Neither on that occasion nor on this occasion Kyiv acknowledged the action. The novelty, this time, is that Ukrainian military intelligence (HUR) claimed responsibility for the attacks, claiming that it had coordinated "groups of saboteurs" inside Russia. The result would have been one bomber destroyed at Soltsi plus two damaged, and two others also hit at Shaikovka.

The Russian Ministry of Defense had pointed out that they were quadropter-type drones. This led the British Ministry of Defense to point out in its daily report that "if this is true, it adds weight to the assessment that some drone attacks (...) are launched from Russian territory", since this type of device with four propellers – although there are large ones – they do not have sufficient autonomy to reach the Soltsi base from outside Russia. The Moscow Times portal joined this version, recalling that “the question of sabotage was discussed in meetings between Vladimir Putin and the security forces. They swore that this would not happen again, but no one could give a one hundred percent guarantee.

Meanwhile, the man who can least guarantee anything in Russia, Yevgueni Prigozhin, returned yesterday to occupy headlines in the wake of the Niger crisis. Posing loaded with military equipment in a desert landscape that could be assumed to be the Sahel and claiming to be 50 degrees, the head of the Wagner Group said he was recruiting men and "making Russia even greater on all continents, and Africa freer."

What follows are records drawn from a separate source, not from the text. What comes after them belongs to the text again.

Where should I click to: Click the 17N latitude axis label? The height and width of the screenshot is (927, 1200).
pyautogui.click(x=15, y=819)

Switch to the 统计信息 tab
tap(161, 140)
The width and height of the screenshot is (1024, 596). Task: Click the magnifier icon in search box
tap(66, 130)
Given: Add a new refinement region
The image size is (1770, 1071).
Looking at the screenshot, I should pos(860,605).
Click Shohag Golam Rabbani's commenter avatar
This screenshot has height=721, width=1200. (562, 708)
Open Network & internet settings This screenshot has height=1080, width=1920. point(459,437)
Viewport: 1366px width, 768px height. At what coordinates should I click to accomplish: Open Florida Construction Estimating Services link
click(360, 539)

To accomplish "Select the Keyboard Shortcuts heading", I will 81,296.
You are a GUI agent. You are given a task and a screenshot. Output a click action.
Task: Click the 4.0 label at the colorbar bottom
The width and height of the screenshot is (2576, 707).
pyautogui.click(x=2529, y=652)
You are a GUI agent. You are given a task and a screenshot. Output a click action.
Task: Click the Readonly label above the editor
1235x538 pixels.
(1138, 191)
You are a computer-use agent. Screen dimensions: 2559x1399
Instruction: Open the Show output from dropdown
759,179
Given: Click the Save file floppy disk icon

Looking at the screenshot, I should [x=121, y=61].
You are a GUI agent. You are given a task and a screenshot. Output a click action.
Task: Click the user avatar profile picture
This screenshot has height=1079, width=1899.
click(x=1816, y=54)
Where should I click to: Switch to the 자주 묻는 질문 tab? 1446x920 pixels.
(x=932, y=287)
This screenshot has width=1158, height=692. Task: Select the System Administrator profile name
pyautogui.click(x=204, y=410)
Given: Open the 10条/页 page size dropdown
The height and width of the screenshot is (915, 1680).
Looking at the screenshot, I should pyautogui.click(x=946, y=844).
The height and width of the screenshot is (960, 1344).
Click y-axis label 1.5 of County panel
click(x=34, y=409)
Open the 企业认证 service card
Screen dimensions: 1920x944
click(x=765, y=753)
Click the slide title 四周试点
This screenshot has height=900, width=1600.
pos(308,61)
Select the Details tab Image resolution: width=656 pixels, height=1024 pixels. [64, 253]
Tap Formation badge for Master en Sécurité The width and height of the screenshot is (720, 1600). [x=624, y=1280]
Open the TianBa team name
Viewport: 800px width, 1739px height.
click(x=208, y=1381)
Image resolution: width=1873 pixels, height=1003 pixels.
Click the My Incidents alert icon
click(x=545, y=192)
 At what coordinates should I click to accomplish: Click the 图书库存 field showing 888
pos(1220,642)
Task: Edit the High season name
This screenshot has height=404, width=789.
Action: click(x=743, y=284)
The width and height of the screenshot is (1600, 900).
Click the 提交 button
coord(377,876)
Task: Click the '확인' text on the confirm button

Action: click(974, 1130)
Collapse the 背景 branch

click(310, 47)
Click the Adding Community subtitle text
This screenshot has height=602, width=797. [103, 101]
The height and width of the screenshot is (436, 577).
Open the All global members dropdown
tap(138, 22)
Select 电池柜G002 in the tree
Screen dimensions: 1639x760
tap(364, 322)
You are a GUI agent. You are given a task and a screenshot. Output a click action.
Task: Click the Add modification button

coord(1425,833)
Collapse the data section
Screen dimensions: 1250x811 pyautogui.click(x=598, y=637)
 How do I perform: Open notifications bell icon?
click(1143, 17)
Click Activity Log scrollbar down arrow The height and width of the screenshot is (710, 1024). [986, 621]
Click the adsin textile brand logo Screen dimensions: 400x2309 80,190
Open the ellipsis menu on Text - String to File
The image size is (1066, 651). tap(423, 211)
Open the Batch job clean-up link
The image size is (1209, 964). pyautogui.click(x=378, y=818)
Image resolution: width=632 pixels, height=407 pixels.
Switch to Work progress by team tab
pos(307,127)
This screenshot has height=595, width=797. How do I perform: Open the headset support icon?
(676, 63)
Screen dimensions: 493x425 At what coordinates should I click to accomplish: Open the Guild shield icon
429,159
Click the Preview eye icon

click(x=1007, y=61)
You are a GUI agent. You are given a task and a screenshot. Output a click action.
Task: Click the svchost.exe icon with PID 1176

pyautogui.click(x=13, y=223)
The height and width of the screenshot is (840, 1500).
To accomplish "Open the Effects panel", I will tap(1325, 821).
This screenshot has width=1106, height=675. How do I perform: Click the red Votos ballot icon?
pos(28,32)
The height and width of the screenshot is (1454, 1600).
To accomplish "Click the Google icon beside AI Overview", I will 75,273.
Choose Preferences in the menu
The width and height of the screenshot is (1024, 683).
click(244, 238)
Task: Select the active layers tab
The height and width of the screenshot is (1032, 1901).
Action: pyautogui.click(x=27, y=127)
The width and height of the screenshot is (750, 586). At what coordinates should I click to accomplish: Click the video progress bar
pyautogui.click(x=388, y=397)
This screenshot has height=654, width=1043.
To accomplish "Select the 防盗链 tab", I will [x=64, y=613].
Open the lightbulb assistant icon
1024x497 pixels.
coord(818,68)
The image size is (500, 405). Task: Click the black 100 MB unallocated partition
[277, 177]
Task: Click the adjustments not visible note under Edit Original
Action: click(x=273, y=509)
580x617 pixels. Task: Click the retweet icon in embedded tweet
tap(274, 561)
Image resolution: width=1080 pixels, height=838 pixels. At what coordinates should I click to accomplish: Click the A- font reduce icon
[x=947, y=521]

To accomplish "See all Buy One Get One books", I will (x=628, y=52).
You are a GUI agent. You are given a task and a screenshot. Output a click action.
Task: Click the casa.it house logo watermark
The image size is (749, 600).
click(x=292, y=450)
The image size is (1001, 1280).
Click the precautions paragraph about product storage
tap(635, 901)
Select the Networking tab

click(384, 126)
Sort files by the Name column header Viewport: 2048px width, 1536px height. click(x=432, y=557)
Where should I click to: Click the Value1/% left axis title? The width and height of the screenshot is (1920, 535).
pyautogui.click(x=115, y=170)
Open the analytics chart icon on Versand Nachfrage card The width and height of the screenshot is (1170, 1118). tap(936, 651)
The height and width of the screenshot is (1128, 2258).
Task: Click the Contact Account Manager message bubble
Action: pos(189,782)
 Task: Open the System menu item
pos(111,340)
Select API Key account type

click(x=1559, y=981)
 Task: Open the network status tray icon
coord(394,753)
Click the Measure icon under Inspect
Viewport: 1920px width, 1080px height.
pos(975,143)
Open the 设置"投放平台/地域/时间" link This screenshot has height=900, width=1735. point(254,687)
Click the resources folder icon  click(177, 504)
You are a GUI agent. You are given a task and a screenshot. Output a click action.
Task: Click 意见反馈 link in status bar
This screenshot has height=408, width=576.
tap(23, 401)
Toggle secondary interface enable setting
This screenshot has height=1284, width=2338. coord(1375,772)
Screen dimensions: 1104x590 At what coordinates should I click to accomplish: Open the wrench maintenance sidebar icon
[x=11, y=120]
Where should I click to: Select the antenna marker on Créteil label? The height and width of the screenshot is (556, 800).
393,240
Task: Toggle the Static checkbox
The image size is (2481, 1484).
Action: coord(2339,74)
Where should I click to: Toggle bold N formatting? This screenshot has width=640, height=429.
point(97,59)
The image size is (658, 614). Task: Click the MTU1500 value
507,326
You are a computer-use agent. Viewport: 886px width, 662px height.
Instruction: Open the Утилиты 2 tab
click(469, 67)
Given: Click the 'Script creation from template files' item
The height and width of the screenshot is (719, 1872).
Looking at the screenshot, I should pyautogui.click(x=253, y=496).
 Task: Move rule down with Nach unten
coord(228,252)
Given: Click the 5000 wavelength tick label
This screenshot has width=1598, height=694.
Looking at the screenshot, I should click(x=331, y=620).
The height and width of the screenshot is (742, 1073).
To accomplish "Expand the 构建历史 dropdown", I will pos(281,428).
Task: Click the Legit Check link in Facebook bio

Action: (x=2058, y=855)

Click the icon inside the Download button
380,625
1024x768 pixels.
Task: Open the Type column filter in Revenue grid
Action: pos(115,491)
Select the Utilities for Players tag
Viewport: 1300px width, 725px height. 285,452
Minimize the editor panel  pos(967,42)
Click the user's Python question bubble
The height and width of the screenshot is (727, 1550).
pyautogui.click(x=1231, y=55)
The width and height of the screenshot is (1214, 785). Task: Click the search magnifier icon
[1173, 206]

General Sergei Surovikin, a friend of Prigozhin, disgraced and removed from circulation for his failed coup, has been formally dismissed as head of the Russian Aerospace Forces, reported yesterday Alexei Venediktov, former director of the Echo of Moscow radio station, now closed . It remains to be seen if the fate of the Tu-22s, attacked at their own bases, had something to do with it.